After the betrayal of the modern revisionists the Stalinist world camp was nearly completely destroyed - with the exception of socialist Albania. Hoxhaism proved that a small country can successfully build up socialism even on the conditions of imperialist-revisionist encirclement. The defence of the dictatorship of the Albanian proletariat failed because, after Enver Hoxha's death, the revisionists came to power in which course the mask of Stalinism-Hoxhaism slipped.

 

Stalinism-Hoxhaism can not be defended today if a "copy" of the USSR or the former socialist Albania is constructed on a world scale by means of an armchair decision. One must understand the essence of Stalinism-Hoxhaism and build up a world union of world-socialist states, which, under the present conditions of globalization, correctly reflects and maximally satisfies at best the national and social needs of the peoples of the whole world.

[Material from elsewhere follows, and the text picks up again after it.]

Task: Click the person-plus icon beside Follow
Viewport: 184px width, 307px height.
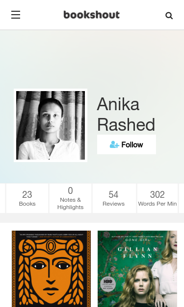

The new form of the Union of World-Socialist Republics develops in the international class struggle itself, namely according to the ideas and will of the world proletariat and not as the result of clever scholars, with whom one can not "nose out" and "design" any practicable forms. The special state forms of world of socialism can not be "cooked up". They must be scientifically elaborated in the class struggle. This is what Marxism-Leninism teaches.

The socialist nation, in the first period of socialism, had to defend itself against the encirclement of the whole capitalist world. Socialism was constantly threatened by capitalism. The establishment of the dictatorship of the proletariat was the basic pillar on which the victorious solution of the national question in the USSR was built. The history of the socialist nation in this period was the history of the defense of numerous economic, political, ideological and military attacks and wars. The world-imperialist (and revisionist) encirclement of the dictatorship of the proletariat shaped the type of socialist nation in the first period of socialism.

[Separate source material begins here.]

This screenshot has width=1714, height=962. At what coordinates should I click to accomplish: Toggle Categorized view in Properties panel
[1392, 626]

On a world scale, the national question can only be resolved by the socialist world revolution of the world proletariat.

World capitalism will fail because it can never solve the social and national question, because the whole existence of capitalism is based on exploitation and oppression. This is the reason why world capitalism is digging its own grave.

World Socialism is victorious in its revolutionary struggle for the international solution of the social and national question because it is able to remove exploitation and oppression all over the world.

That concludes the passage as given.